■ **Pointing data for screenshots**
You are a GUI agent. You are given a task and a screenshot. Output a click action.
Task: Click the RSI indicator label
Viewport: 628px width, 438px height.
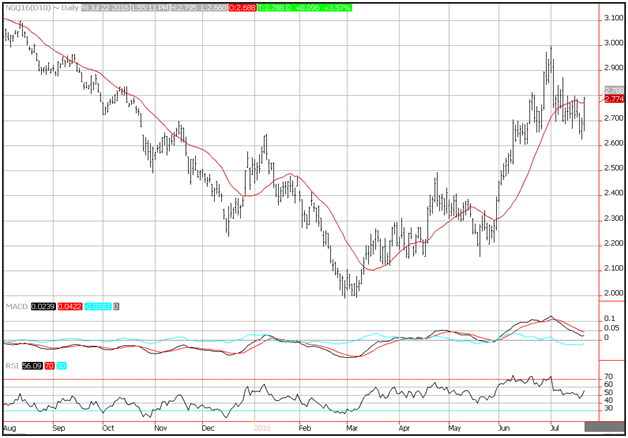[x=10, y=367]
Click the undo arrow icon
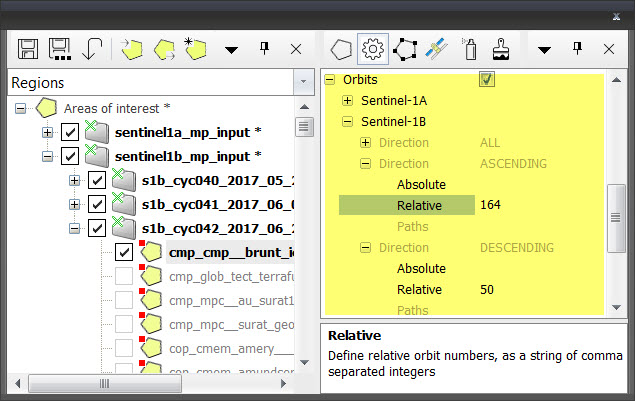This screenshot has width=635, height=401. (93, 48)
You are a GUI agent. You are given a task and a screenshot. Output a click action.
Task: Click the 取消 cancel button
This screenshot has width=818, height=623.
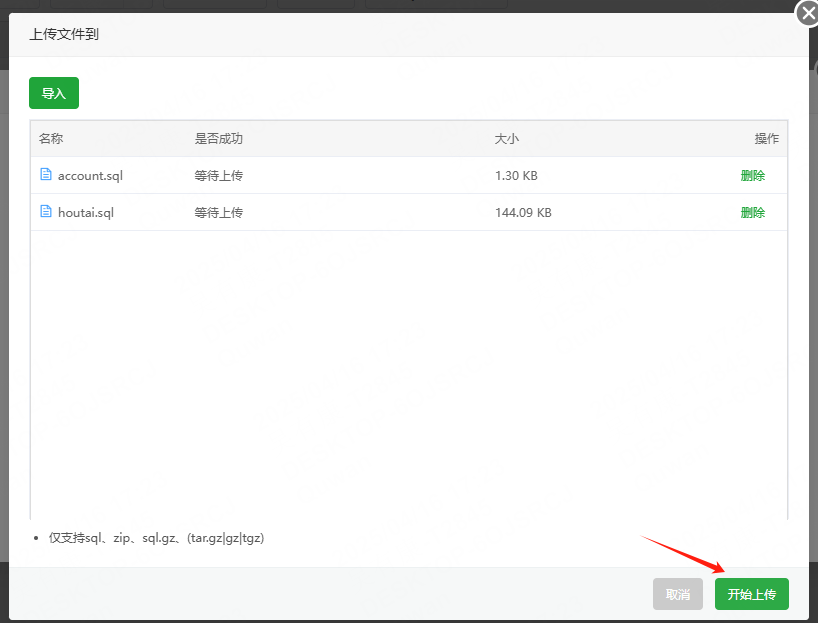point(677,593)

■ **GOAL**
Lay out the lines of the listing as a numbered list, skipping the blank lines and leaving out the pictures.

■ **ANSWER TO THIS EXERCISE**
1. You are a GUI agent. You are given a task and a screenshot. Output a click action.
2. Task: Click the RSI indicator label
3. Viewport: 628px width, 438px height.
4. [x=10, y=367]
5. Click the undo arrow icon
6. This screenshot has width=635, height=401. (93, 48)
7. You are a GUI agent. You are given a task and a screenshot. Output a click action.
8. Task: Click the 取消 cancel button
9. This screenshot has width=818, height=623.
10. point(677,593)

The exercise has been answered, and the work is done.